### What is being asked
Every line from the beginning of the data through the line containing "Given: Click the building" should be reproduced exactly, and no further lines should be output.

### Dataset items
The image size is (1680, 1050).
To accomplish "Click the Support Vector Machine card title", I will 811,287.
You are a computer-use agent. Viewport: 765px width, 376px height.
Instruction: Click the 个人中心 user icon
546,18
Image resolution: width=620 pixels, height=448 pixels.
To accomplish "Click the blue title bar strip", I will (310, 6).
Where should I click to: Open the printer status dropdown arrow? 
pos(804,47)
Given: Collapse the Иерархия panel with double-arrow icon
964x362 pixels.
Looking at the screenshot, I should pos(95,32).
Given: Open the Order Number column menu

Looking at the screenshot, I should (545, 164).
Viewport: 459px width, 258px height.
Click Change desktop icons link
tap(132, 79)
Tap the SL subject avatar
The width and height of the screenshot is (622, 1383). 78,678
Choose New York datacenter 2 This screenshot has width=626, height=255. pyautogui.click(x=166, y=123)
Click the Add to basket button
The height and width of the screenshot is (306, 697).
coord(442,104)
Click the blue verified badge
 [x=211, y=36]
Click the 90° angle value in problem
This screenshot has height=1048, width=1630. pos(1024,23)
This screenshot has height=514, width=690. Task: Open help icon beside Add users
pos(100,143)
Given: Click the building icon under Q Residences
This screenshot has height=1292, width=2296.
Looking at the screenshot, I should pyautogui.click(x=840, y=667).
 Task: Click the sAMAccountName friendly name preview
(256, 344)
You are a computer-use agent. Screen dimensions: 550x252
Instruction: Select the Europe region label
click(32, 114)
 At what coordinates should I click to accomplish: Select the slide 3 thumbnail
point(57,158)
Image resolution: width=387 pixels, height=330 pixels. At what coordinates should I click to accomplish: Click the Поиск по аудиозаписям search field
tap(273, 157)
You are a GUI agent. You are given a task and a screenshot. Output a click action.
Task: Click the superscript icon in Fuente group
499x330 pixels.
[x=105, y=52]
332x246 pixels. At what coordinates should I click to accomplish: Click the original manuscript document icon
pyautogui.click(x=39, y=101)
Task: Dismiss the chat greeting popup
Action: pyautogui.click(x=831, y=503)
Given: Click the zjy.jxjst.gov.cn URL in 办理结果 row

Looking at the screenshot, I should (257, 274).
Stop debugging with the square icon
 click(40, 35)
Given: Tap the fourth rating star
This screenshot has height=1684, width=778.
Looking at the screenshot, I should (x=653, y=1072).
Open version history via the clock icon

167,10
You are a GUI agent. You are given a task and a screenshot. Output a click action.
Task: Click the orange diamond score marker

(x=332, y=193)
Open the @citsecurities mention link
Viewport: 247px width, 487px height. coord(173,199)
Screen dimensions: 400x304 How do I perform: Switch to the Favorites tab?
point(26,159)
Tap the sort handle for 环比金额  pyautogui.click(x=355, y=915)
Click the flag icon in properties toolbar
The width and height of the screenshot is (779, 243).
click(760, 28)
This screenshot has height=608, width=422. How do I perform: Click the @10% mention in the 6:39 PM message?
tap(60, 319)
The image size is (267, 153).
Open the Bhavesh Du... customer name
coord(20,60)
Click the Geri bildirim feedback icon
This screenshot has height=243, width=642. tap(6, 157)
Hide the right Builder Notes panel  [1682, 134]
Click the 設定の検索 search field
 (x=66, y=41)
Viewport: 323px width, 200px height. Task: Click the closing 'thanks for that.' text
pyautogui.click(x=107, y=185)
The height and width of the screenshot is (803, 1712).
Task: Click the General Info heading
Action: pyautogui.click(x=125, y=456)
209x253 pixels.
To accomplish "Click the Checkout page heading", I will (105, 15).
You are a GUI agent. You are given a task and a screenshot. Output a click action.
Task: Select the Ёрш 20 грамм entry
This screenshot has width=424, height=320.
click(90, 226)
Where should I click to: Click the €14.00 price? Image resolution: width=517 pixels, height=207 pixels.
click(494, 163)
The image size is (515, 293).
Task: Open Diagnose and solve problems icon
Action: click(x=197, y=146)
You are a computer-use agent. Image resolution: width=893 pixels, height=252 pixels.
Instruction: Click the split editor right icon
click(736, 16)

### Final answer
The image size is (1680, 1050).
To accomplish "Click the Support Vector Machine card title", I will 811,287.
You are a computer-use agent. Viewport: 765px width, 376px height.
Instruction: Click the 个人中心 user icon
546,18
Image resolution: width=620 pixels, height=448 pixels.
To accomplish "Click the blue title bar strip", I will (310, 6).
Where should I click to: Open the printer status dropdown arrow? 
pos(804,47)
Given: Collapse the Иерархия panel with double-arrow icon
964x362 pixels.
Looking at the screenshot, I should pos(95,32).
Given: Open the Order Number column menu

Looking at the screenshot, I should (545, 164).
Viewport: 459px width, 258px height.
Click Change desktop icons link
tap(132, 79)
Tap the SL subject avatar
The width and height of the screenshot is (622, 1383). 78,678
Choose New York datacenter 2 This screenshot has width=626, height=255. pyautogui.click(x=166, y=123)
Click the Add to basket button
The height and width of the screenshot is (306, 697).
coord(442,104)
Click the blue verified badge
 [x=211, y=36]
Click the 90° angle value in problem
This screenshot has height=1048, width=1630. pos(1024,23)
This screenshot has height=514, width=690. Task: Open help icon beside Add users
pos(100,143)
Given: Click the building icon under Q Residences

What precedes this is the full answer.